_What you have to do_
Locate, in the data below, the line that contains "Click the 18711 data label" and the line that contains "Given: Select the W"; reproduce exactly those two lines and every line between them, nothing more.

____

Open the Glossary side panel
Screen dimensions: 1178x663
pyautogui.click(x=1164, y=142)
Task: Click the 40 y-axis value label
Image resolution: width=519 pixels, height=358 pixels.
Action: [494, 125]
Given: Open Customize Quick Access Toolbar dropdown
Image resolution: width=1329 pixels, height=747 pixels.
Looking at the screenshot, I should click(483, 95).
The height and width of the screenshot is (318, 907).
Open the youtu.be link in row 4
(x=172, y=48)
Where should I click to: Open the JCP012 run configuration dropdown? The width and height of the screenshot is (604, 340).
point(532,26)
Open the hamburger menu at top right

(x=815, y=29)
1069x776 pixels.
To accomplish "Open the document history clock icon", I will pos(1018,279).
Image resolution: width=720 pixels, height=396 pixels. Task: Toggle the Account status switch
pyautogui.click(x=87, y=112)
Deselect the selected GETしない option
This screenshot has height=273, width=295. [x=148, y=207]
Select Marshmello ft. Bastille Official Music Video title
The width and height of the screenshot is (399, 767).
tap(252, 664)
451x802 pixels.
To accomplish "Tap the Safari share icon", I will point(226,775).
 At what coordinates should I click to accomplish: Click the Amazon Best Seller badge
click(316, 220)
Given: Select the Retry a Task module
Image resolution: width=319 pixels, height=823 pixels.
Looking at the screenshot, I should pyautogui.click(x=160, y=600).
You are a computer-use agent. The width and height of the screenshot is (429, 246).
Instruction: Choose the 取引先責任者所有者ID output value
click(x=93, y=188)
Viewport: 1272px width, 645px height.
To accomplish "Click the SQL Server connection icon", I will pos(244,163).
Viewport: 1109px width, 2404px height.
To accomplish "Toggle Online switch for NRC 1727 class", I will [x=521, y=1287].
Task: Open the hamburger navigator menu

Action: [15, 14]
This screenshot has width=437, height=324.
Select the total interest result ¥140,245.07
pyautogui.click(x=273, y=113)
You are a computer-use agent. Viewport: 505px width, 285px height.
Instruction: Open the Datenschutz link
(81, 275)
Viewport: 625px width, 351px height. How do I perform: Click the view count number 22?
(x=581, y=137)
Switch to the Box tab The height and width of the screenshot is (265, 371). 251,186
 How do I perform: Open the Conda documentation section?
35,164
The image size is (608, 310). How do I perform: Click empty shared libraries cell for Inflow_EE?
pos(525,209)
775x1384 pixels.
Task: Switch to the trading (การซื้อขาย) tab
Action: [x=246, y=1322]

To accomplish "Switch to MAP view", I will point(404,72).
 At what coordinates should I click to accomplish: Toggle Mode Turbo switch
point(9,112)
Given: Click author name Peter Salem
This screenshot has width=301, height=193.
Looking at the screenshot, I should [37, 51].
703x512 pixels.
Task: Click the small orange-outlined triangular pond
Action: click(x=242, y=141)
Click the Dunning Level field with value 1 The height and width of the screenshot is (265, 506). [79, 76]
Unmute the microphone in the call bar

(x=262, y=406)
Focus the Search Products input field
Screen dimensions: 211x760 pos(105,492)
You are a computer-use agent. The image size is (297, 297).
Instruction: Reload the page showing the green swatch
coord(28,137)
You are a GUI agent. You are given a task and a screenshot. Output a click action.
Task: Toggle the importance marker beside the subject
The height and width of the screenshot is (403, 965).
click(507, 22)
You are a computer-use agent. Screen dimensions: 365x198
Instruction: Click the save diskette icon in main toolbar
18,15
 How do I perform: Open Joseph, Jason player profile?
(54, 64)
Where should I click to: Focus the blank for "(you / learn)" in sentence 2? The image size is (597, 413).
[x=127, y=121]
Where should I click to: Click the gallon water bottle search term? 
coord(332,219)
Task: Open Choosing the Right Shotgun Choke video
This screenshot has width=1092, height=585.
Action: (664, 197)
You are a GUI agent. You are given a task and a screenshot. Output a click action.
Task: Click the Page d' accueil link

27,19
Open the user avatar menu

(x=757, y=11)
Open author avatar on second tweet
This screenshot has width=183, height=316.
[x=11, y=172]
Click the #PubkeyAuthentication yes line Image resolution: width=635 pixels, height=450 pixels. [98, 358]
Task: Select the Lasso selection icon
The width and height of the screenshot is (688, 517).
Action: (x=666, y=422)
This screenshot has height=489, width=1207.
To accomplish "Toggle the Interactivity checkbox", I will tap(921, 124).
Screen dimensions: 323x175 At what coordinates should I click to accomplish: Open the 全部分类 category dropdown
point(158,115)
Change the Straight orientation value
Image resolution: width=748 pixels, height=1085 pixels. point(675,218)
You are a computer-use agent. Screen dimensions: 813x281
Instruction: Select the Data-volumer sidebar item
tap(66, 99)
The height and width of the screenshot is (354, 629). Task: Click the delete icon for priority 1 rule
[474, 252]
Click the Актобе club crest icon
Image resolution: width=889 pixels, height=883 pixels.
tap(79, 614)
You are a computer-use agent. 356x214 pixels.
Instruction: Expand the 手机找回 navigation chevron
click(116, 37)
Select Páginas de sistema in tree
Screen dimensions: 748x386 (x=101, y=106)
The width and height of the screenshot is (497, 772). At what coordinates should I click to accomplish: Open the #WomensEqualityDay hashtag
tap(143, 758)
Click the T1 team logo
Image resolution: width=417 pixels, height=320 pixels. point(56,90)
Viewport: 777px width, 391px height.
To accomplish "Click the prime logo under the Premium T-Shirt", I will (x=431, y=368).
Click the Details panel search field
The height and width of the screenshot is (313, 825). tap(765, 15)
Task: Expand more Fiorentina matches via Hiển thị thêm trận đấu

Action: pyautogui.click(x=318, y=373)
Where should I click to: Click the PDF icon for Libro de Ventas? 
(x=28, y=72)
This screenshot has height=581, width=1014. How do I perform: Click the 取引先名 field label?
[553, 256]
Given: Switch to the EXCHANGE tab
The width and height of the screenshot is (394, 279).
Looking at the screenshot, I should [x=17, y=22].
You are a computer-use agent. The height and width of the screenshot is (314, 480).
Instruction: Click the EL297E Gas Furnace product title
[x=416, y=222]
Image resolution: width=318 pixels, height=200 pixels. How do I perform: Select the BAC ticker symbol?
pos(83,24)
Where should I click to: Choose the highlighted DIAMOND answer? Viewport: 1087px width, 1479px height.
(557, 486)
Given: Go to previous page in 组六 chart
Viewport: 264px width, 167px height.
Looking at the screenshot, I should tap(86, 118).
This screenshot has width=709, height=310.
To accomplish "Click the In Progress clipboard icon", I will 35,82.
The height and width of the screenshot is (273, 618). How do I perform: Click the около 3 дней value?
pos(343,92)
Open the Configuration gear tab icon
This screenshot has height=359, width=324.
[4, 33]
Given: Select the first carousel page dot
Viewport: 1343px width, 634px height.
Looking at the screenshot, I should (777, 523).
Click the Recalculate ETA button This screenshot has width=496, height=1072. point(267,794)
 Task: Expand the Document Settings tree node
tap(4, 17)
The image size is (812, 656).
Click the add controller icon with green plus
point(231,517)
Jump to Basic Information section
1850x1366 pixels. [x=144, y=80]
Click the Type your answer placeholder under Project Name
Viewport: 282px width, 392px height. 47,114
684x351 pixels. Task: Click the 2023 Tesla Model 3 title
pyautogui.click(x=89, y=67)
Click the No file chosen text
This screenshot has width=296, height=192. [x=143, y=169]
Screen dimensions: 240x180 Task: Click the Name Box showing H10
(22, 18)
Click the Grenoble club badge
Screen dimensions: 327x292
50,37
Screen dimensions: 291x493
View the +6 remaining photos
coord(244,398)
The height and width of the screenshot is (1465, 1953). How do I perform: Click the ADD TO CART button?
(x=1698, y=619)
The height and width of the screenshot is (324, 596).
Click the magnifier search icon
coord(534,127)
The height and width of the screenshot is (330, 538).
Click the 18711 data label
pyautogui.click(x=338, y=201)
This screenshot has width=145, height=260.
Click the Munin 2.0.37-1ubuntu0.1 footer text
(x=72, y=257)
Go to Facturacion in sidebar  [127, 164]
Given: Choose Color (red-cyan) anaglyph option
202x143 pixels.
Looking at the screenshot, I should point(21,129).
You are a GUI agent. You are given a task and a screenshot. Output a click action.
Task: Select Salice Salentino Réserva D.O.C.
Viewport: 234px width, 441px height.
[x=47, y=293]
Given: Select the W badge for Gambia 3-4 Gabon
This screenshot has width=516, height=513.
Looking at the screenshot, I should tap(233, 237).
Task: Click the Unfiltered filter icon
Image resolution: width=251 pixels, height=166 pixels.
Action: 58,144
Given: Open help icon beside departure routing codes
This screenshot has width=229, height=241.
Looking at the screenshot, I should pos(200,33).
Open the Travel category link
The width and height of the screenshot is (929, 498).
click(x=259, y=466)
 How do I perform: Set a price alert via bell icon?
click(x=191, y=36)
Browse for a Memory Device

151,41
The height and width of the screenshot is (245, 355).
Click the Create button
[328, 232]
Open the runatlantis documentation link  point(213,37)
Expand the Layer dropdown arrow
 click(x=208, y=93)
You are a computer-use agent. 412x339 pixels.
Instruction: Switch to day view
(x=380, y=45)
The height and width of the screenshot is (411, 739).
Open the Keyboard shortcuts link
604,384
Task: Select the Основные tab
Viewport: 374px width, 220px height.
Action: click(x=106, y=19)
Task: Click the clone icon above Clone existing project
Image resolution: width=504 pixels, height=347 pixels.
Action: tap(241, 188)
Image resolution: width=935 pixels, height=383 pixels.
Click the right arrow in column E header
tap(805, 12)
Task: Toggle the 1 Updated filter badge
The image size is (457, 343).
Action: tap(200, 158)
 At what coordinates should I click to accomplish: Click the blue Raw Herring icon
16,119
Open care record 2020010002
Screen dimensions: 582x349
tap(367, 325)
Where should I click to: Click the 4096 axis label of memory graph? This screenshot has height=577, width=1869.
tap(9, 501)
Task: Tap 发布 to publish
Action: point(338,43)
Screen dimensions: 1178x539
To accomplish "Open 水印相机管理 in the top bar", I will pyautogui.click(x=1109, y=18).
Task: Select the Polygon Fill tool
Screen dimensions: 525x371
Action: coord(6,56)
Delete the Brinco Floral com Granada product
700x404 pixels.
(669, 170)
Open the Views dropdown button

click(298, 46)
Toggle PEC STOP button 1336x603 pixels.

____

_Answer below_
Click the 18711 data label
pyautogui.click(x=338, y=201)
This screenshot has width=145, height=260.
Click the Munin 2.0.37-1ubuntu0.1 footer text
(x=72, y=257)
Go to Facturacion in sidebar  [127, 164]
Given: Choose Color (red-cyan) anaglyph option
202x143 pixels.
Looking at the screenshot, I should point(21,129).
You are a GUI agent. You are given a task and a screenshot. Output a click action.
Task: Select Salice Salentino Réserva D.O.C.
Viewport: 234px width, 441px height.
[x=47, y=293]
Given: Select the W badge for Gambia 3-4 Gabon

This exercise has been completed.